<<logo bakker bert>>

Wat is desem?

Desem is een middel om brooddeeg te laten rijzen. Het is al duizenden jaren geleden ontdekt. In de Oudheid bestond de Nobelprijs nog niet, anders had de ontdekker van desem die vast gekregen. Brood bestond al langer, dat waren harde koeken. Met desem werd het ineens mogelijk om luchtig en makkelijk te verteren brood te maken.


Desem is niet meer dan een papje van meel en water. Meel zit van nature vol met micro-organismen. Onzichtbaar voor het blote oog. Daarbij kan je denken aan (onder andere) melkzuurbacteriën en allerlei soorten gist ('wilde gist'). Zonder water kunnen ze niets. Met water zijn ze actief. Ze knabbelen aan aan het zetmeel in de tarwe, breken het op in stukken. Zo maken ze het voor de mens beter verteerbaar. En al die brokstukken geven smaak.

Bij al dat werk maken ze gasbelletjes (koolzuurgas). De desem verandert in een paar dagen van een duf papje in een borrelend  schuim. Als je dat bij vers meel en water doet, het goed mengt (kneden), krijg je na een paar uur luchtig gerezen brooddeeg dat je in de oven kunt bakken.
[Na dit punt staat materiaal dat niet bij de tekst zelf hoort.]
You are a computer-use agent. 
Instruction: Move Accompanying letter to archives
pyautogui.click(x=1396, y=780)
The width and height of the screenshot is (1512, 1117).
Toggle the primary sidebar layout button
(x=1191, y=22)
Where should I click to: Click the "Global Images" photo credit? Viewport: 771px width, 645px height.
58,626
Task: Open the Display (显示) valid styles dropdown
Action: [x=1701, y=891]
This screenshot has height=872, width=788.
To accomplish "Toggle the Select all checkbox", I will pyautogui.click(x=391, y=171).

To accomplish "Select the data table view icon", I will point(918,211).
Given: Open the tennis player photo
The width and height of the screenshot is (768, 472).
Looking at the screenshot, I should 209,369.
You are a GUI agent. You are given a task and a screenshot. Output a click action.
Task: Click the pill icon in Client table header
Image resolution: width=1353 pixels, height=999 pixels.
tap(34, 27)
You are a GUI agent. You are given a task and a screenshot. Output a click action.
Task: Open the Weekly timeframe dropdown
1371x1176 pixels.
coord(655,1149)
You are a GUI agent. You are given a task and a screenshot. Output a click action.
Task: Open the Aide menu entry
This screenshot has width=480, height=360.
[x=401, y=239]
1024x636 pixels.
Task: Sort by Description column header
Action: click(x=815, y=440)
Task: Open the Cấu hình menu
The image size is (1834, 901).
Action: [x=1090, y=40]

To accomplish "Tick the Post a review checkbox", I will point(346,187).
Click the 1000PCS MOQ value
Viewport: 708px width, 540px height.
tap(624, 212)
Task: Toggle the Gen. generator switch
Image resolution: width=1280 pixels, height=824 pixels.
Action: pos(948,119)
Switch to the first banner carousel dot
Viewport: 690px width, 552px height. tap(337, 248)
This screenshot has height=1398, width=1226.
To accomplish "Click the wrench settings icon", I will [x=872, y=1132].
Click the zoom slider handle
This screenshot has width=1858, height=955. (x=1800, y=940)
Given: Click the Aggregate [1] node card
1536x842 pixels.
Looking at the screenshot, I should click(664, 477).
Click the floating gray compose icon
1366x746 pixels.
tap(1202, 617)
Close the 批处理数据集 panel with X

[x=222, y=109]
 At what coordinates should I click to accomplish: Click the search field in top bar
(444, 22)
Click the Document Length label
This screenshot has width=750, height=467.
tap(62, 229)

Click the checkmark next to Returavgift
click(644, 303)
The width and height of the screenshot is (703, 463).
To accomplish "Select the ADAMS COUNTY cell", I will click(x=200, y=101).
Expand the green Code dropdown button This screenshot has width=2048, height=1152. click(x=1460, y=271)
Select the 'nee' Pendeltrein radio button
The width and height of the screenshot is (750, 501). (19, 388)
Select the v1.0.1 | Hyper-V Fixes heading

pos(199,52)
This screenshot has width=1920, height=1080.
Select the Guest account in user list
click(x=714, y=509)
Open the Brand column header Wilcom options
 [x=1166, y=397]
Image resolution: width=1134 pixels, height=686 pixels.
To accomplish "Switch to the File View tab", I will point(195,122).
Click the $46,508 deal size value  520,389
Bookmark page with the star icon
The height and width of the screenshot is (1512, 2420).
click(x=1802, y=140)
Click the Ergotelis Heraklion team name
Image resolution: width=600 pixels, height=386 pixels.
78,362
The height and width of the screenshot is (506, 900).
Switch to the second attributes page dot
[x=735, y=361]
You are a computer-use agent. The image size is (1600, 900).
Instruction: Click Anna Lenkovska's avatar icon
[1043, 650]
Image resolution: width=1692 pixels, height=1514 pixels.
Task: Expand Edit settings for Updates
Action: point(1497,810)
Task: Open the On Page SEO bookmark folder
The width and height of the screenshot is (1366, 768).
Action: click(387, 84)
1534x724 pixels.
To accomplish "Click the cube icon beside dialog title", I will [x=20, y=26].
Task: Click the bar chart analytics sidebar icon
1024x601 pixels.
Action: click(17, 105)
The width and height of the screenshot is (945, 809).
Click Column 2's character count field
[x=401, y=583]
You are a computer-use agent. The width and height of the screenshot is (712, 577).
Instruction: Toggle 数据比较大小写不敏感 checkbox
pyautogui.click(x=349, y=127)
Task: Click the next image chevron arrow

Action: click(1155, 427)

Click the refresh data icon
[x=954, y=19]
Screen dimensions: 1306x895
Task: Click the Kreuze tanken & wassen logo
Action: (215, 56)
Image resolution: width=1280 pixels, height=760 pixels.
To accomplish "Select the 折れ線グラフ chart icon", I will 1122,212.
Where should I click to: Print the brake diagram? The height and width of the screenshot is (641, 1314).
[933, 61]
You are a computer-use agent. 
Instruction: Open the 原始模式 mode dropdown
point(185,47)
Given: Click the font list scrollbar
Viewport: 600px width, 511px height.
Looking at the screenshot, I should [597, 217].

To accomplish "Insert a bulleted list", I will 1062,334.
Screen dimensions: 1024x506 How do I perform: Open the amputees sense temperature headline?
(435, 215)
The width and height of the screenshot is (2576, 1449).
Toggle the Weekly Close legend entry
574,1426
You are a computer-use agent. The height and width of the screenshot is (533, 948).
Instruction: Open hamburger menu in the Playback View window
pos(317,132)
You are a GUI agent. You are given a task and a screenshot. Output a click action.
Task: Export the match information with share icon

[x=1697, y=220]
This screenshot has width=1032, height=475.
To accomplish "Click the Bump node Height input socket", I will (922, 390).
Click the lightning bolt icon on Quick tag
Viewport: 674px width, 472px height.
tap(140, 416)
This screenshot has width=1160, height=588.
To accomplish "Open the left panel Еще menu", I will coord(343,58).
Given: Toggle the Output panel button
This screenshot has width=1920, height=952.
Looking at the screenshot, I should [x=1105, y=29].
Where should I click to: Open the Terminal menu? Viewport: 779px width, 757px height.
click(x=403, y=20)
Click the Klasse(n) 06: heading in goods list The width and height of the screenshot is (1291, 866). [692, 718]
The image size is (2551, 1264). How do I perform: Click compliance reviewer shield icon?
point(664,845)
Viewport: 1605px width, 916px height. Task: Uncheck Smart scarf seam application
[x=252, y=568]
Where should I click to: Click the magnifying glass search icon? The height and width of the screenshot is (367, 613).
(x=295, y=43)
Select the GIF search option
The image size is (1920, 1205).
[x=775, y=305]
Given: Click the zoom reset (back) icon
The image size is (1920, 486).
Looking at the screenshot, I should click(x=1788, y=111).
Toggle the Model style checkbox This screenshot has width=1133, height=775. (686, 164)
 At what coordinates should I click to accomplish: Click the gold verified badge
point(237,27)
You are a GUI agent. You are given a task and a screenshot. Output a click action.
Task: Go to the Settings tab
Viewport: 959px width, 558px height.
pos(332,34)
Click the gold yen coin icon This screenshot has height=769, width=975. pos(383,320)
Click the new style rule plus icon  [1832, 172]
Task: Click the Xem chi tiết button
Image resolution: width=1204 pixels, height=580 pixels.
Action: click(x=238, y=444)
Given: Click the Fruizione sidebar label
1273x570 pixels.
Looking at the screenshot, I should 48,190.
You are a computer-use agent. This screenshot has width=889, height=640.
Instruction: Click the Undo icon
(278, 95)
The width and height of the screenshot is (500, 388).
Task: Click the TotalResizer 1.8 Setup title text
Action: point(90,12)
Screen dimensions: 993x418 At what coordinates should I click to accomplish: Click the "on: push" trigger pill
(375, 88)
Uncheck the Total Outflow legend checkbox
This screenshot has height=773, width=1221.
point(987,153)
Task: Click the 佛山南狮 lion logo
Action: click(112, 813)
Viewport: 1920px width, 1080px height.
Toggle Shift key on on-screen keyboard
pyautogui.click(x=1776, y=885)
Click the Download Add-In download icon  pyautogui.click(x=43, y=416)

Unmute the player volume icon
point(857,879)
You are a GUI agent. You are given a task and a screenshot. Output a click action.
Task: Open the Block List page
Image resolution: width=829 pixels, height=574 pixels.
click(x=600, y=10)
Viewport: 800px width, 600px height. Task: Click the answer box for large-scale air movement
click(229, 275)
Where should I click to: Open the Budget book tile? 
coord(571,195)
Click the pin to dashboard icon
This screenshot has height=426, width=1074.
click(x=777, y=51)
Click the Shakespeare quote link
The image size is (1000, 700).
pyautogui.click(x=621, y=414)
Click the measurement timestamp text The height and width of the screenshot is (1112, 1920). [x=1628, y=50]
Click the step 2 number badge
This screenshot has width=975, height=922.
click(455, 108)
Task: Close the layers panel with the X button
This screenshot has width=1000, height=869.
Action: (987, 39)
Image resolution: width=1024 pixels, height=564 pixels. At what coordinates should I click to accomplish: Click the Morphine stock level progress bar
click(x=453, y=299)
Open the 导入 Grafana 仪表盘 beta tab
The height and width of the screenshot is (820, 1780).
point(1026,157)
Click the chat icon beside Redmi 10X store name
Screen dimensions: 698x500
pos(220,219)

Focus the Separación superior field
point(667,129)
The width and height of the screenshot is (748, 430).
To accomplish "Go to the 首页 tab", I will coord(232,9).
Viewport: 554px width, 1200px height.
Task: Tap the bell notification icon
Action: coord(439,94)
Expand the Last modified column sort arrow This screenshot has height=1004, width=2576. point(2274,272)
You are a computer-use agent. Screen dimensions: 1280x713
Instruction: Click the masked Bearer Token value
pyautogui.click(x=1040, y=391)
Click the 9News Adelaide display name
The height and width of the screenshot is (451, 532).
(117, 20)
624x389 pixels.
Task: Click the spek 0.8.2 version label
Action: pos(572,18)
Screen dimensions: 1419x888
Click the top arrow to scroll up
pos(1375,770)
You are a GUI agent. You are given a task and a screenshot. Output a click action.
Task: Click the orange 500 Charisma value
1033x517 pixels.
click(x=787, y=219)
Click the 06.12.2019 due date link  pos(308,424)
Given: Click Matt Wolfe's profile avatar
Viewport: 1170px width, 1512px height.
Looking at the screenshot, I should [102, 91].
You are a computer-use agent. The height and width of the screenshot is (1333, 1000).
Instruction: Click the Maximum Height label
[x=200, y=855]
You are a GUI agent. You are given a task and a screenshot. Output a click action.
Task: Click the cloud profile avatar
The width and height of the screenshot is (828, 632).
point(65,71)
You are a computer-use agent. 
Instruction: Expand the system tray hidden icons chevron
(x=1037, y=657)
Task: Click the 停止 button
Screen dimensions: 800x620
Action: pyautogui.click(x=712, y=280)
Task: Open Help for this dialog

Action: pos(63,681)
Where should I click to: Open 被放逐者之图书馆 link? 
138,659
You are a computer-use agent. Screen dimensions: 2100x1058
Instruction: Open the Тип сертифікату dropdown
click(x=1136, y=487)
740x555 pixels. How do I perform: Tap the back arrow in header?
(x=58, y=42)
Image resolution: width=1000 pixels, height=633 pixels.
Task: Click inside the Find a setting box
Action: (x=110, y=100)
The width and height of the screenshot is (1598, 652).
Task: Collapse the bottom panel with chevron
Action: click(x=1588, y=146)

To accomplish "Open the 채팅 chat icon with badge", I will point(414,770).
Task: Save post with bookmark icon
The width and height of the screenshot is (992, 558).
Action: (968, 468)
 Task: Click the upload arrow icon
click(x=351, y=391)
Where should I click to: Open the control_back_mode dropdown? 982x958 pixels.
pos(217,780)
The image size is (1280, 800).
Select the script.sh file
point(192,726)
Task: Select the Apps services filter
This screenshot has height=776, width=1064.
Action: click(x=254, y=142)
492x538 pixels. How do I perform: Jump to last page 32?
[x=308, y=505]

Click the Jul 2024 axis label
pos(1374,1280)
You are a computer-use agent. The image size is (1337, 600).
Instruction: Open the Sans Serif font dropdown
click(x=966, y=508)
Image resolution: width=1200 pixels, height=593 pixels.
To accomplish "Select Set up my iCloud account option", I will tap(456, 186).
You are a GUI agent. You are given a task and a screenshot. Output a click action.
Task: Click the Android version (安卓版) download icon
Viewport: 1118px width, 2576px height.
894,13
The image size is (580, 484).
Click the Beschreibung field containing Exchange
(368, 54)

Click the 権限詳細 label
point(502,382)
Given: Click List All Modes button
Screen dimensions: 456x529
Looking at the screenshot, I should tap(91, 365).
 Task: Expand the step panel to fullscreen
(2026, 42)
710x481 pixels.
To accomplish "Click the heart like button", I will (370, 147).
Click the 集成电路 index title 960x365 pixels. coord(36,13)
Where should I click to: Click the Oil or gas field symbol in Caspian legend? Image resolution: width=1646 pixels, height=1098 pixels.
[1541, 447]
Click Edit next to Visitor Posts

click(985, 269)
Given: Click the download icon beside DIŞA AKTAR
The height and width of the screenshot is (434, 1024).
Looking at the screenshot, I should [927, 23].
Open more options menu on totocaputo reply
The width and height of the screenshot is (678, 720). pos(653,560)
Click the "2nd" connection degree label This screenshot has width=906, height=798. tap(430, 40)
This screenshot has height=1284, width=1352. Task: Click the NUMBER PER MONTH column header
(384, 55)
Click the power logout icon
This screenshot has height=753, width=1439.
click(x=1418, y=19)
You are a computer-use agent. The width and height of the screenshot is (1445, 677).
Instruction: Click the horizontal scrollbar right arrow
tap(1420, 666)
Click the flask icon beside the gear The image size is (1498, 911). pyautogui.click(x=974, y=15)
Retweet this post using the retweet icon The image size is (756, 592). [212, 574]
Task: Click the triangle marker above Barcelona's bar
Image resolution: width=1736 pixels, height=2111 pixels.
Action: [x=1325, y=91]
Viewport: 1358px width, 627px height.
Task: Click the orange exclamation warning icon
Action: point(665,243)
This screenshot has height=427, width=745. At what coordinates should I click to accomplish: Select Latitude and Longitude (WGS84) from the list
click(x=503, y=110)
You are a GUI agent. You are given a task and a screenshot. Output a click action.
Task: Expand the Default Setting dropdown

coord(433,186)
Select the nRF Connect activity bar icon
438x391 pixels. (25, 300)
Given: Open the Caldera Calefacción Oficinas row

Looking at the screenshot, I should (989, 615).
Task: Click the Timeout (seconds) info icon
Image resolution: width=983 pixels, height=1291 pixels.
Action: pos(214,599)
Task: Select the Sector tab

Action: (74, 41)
Desem die je zelf maakt, pikt ook micro-organismen op uit de omgeving. De lucht zit vol met sporen van allerlei gisten. Desem die je in de keuken maakt, kan dus anders zijn dan desem van zolder.  Dat heeft weer invloed op het brood. Bakkers zijn daarom heel zuinig op hun desem. Een desem die goed verzorgd wordt (regelmatig nieuw meel en water) kan jaren oud worden. Er schijnt een desem te bestaan van meer dan 100 jaar.

desem

Fermentatie

Desem en brood zijn gefermenteerd meel. Fermentatie is een net woord voor rotten. Klinkt misschien vies, maar als je het onder controle houdt, krijg je allerlei lekkers. Veel van onze levenmiddelen zijn gefermenteerd. Dat maakt ze beter verteerbaar en/of verlengt de houdbaarheid. Voorbeelden: karnemelk, yoghurt, kefir, kaas,  bier, wijn, koffie, chocolade, zuurkool, ketjap, vissaus, azijn, tofu, olijven, droge worst.